— What to produce —
Each line in the records below that has the word "agent" should be copied.

Stored items
-- Opening Marker --

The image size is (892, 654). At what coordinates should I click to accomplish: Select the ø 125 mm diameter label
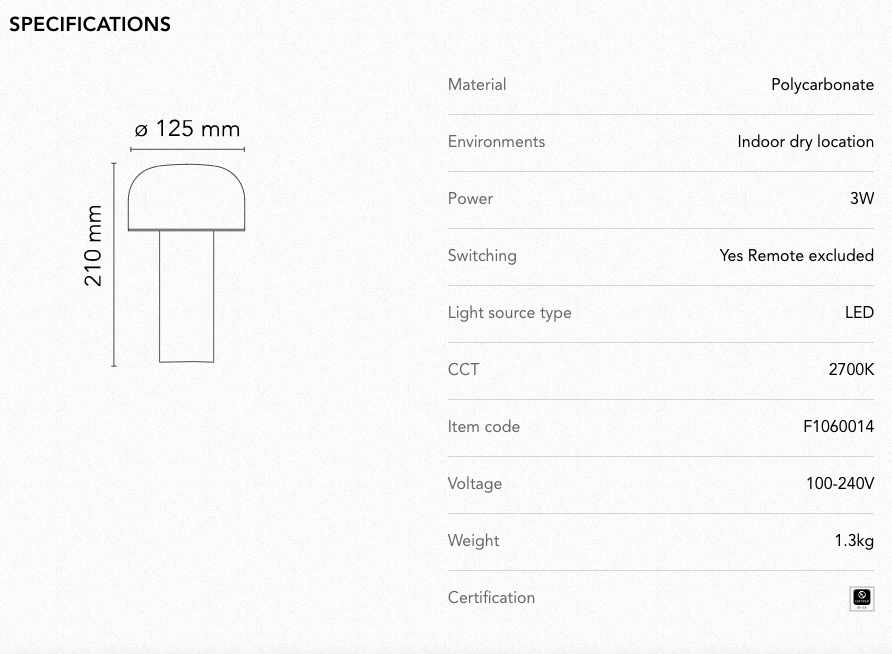tap(187, 129)
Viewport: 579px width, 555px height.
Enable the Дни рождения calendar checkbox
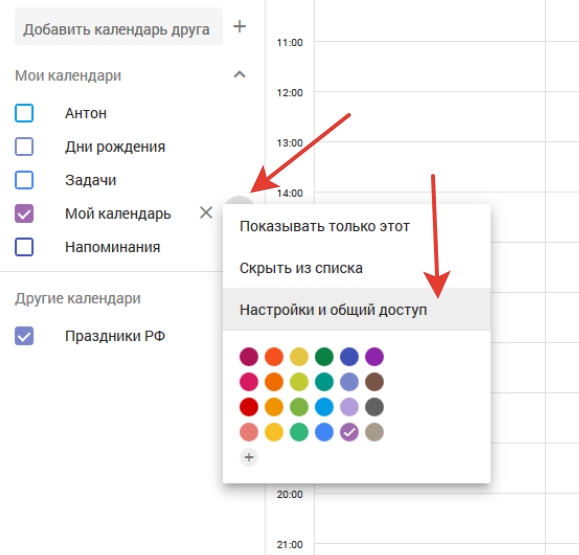pos(24,147)
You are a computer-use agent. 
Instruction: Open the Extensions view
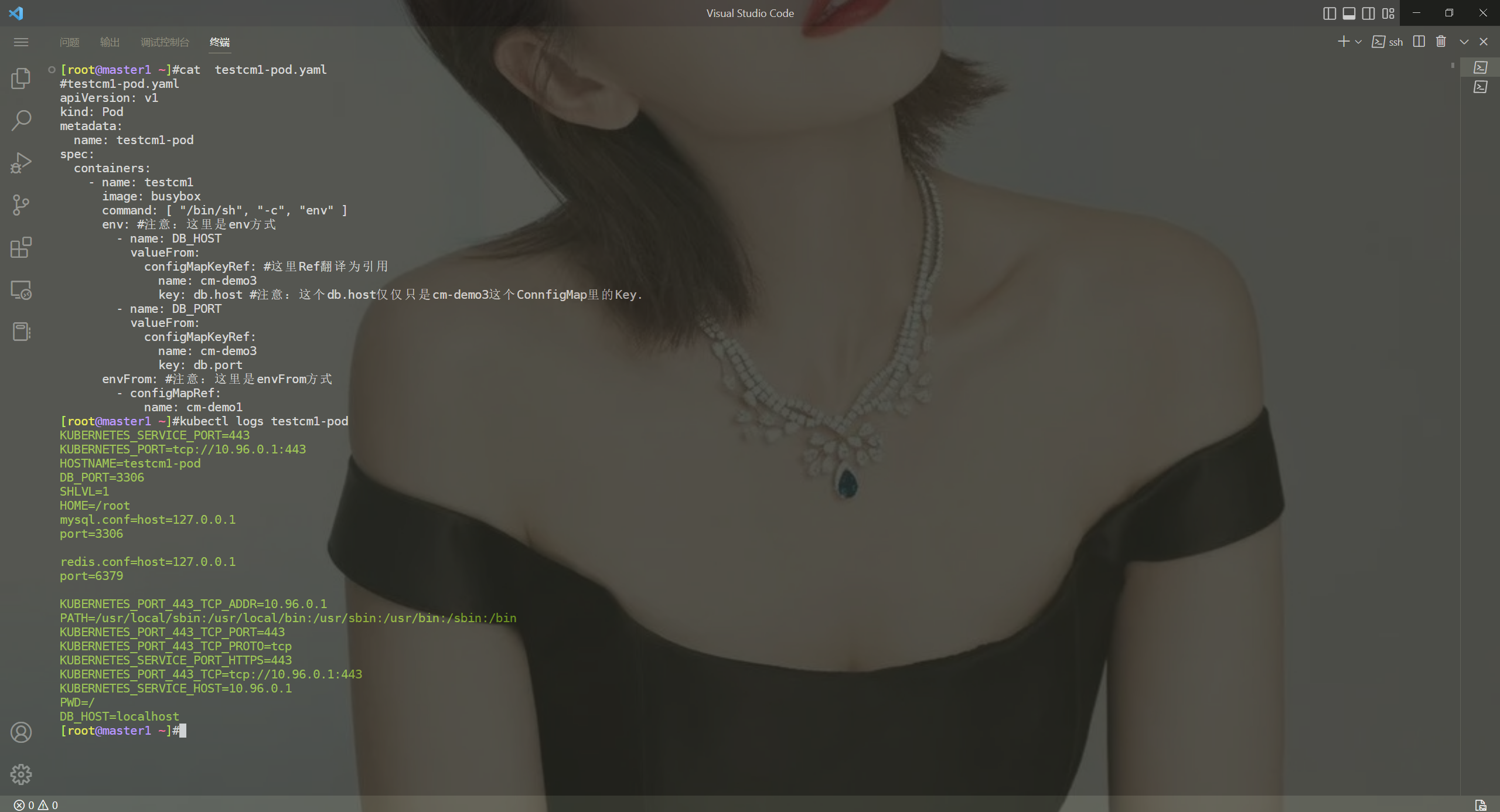21,247
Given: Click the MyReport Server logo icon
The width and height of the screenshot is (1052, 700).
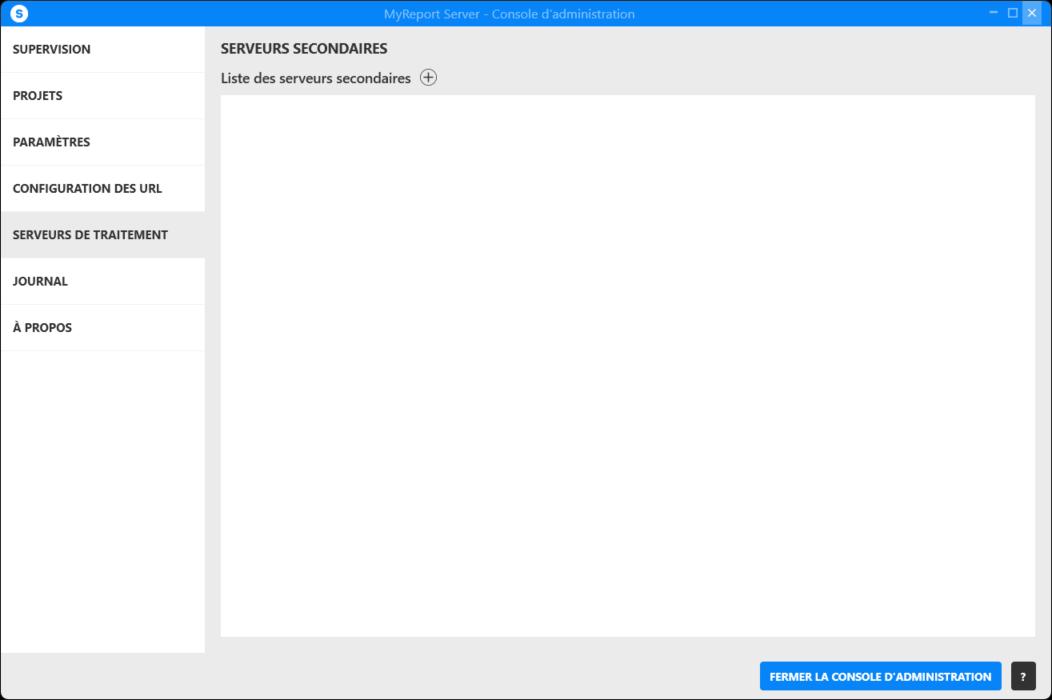Looking at the screenshot, I should pos(19,14).
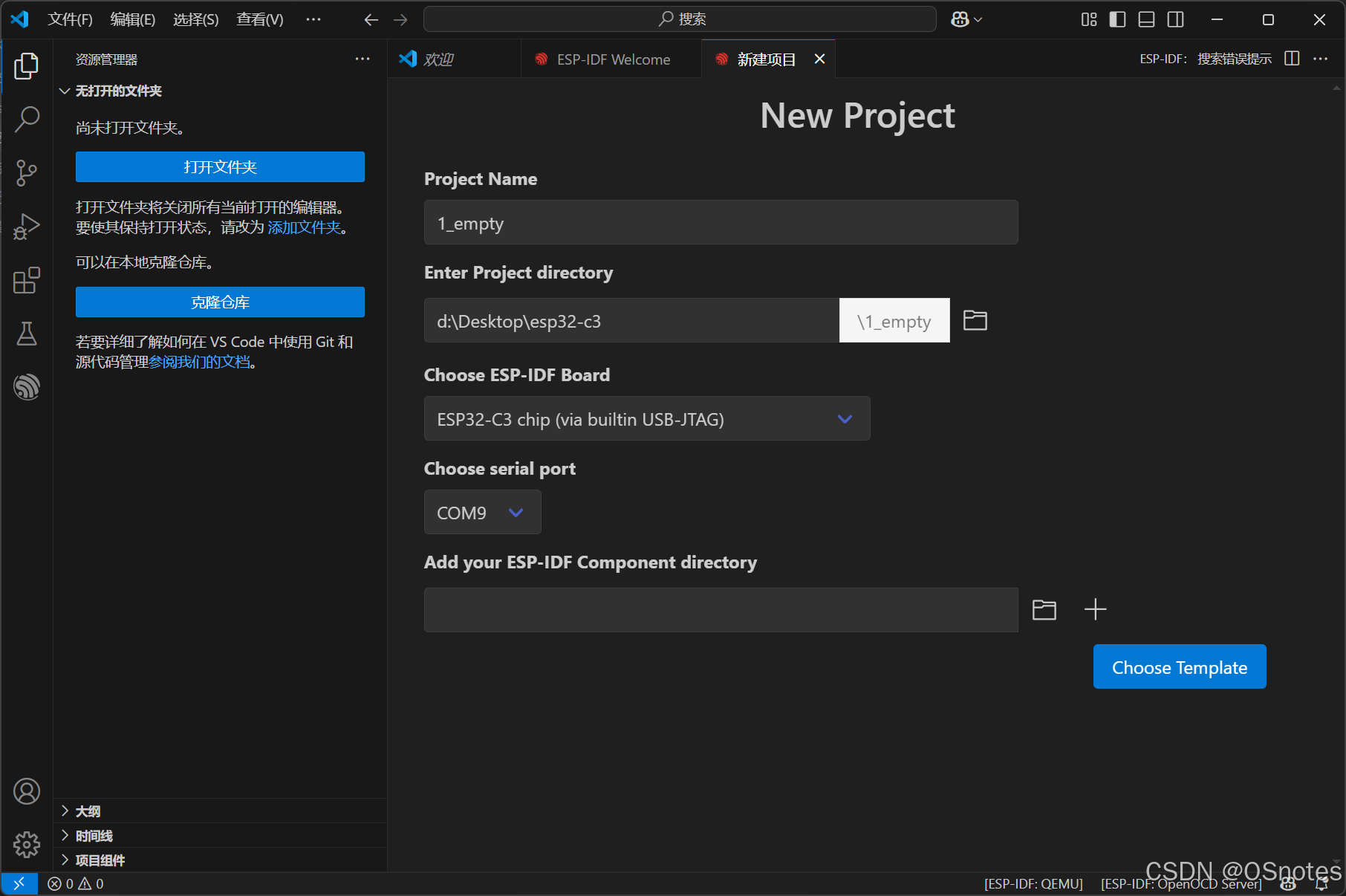
Task: Open the Extensions view in activity bar
Action: pos(27,280)
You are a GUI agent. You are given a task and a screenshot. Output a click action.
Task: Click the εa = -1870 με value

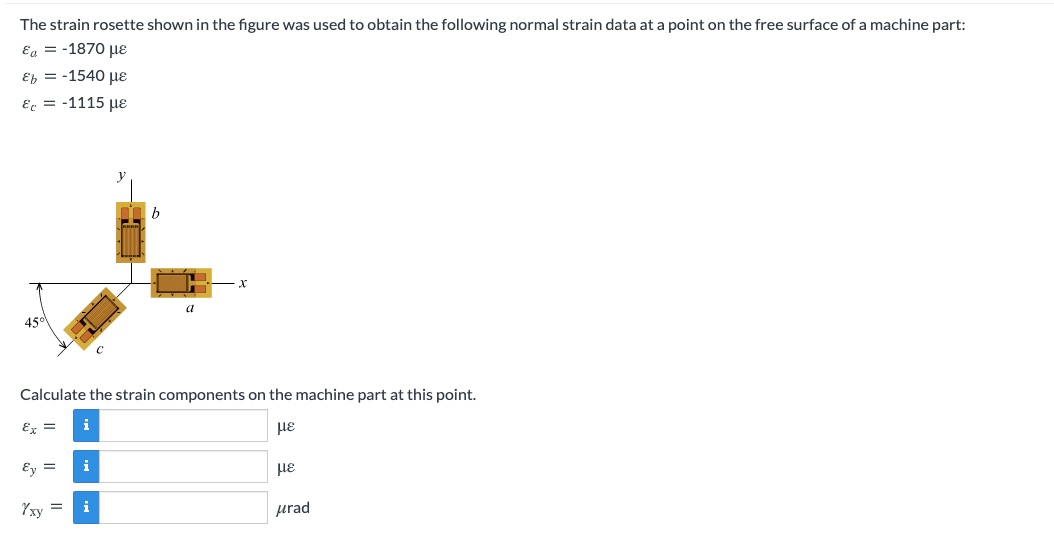pyautogui.click(x=74, y=49)
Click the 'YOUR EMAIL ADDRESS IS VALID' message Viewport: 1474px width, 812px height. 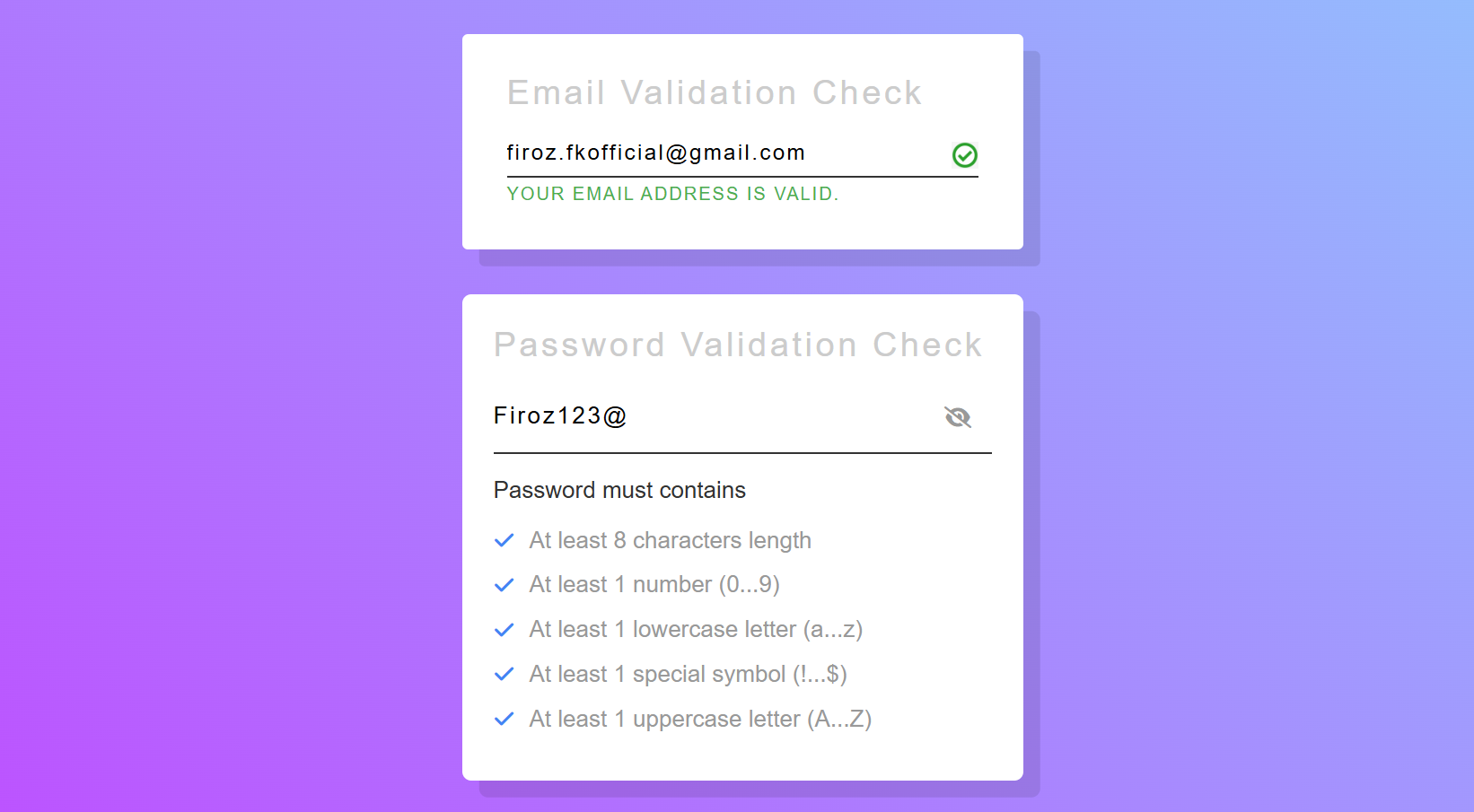click(x=672, y=194)
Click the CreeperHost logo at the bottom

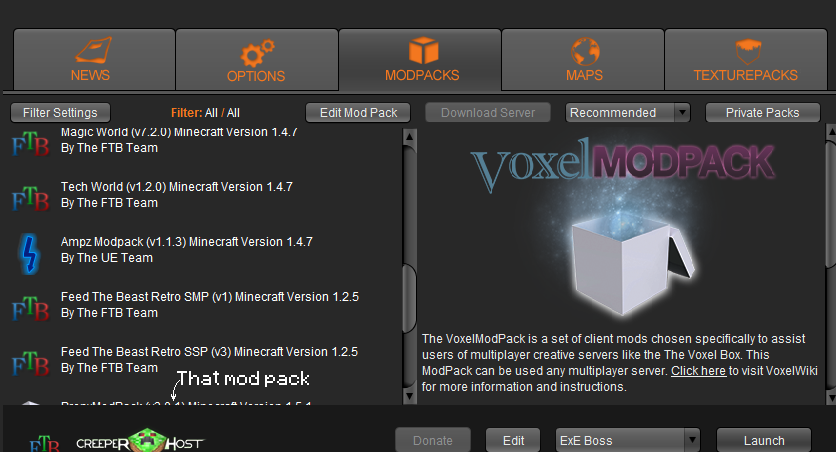coord(140,440)
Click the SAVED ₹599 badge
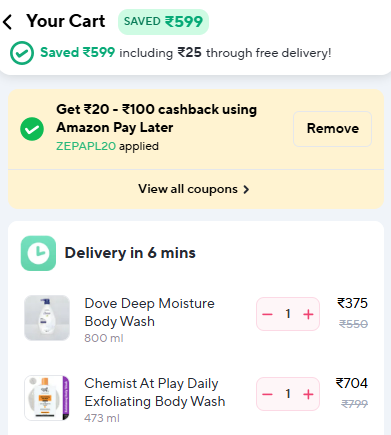The image size is (391, 435). point(163,22)
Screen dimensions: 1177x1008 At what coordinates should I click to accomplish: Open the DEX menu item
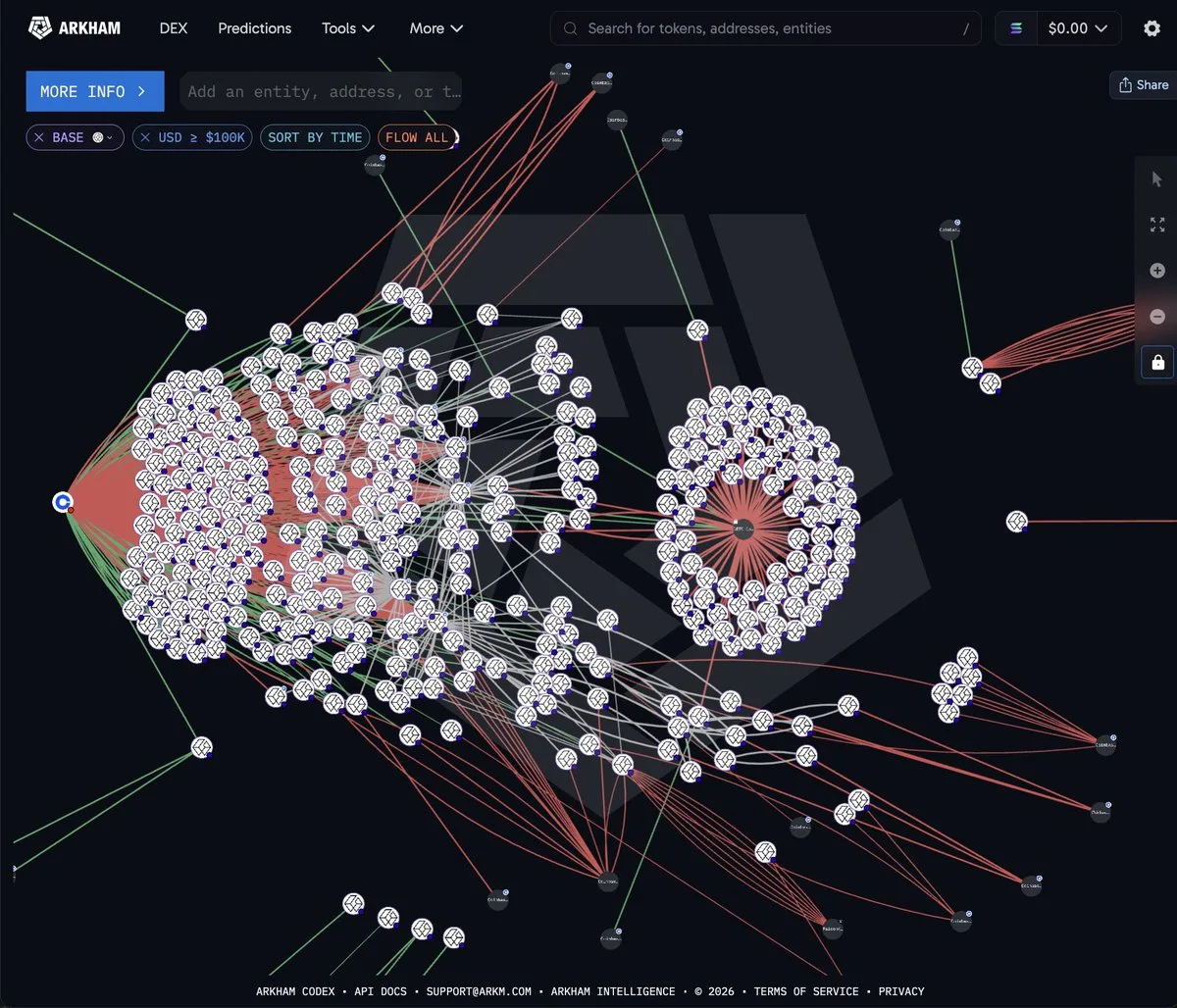[174, 28]
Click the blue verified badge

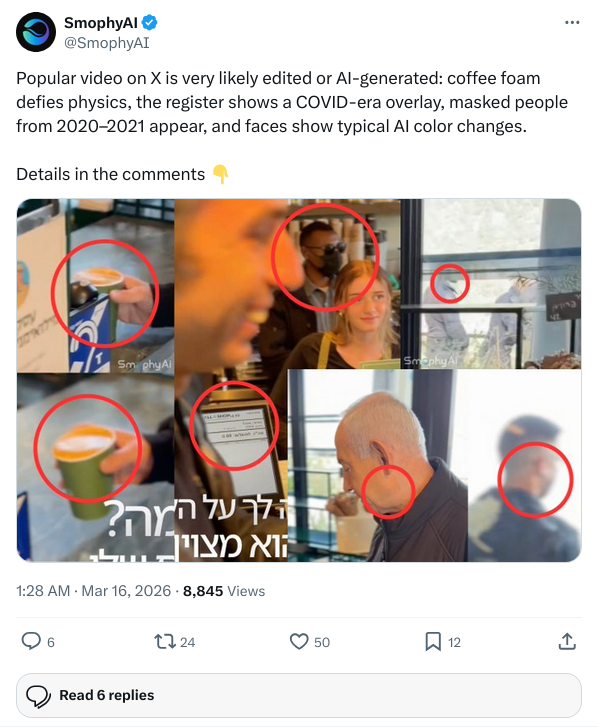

-- Closing Marker --

— Response —
You are a computer-use agent. 
You are a GUI agent. You are given a task and a screenshot. Output a click action.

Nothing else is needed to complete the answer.